*RECORDS FOR THIS TASK*
● ● ● ●

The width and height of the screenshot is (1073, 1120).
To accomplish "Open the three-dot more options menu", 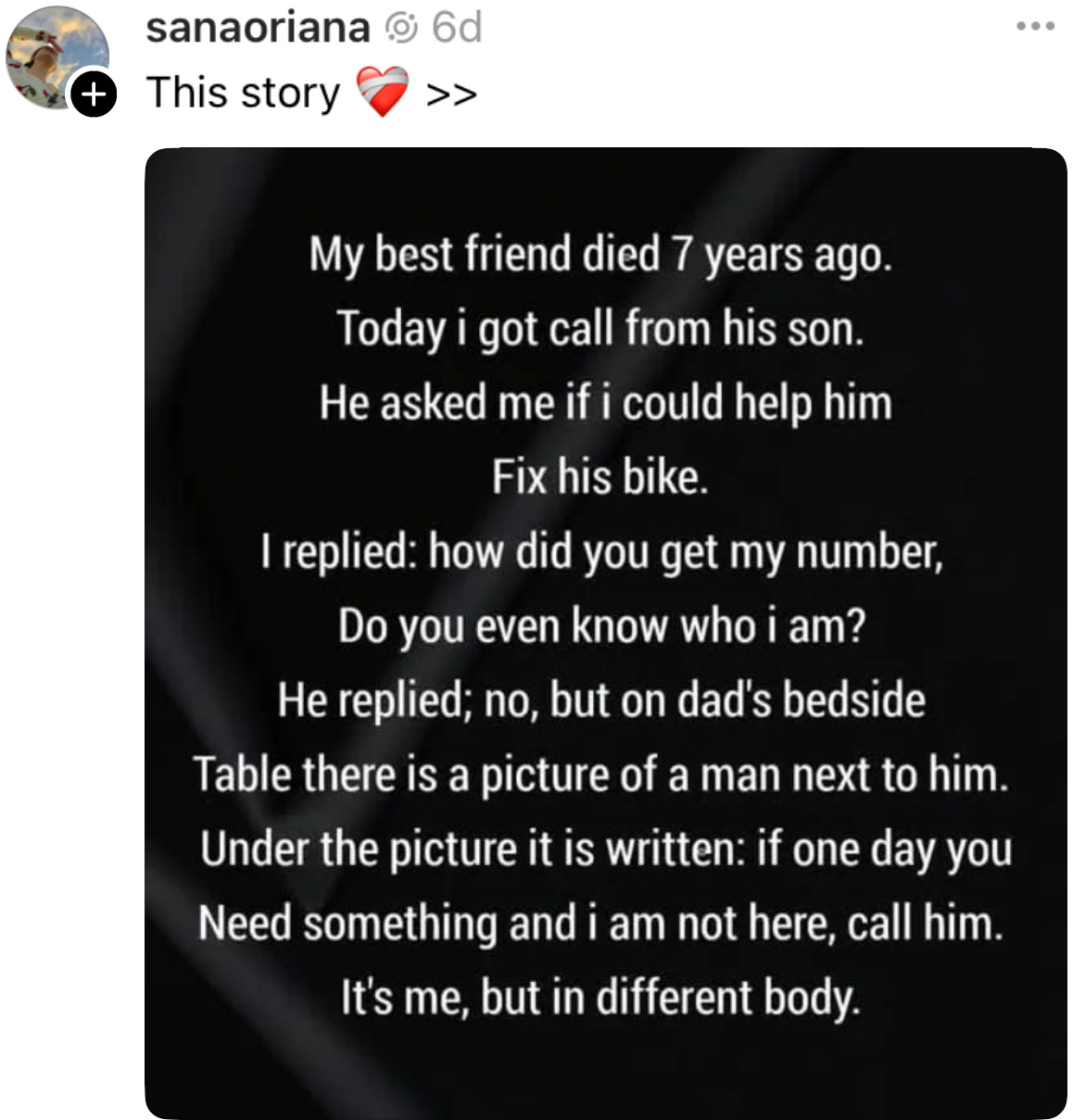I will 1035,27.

● ● ● ●

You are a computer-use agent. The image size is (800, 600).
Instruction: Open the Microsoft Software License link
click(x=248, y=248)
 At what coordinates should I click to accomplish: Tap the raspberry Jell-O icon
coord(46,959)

● ● ● ●

*INSTRUCTIONS TO FOLLOW*
Reproduce the lines from the line with "At what coordinates" to the line with "coord(46,959)", substituting "lime" for "raspberry" and leaving all else unchanged. Give only those lines.

*EXPECTED ANSWER*
 At what coordinates should I click to accomplish: Tap the lime Jell-O icon
coord(46,959)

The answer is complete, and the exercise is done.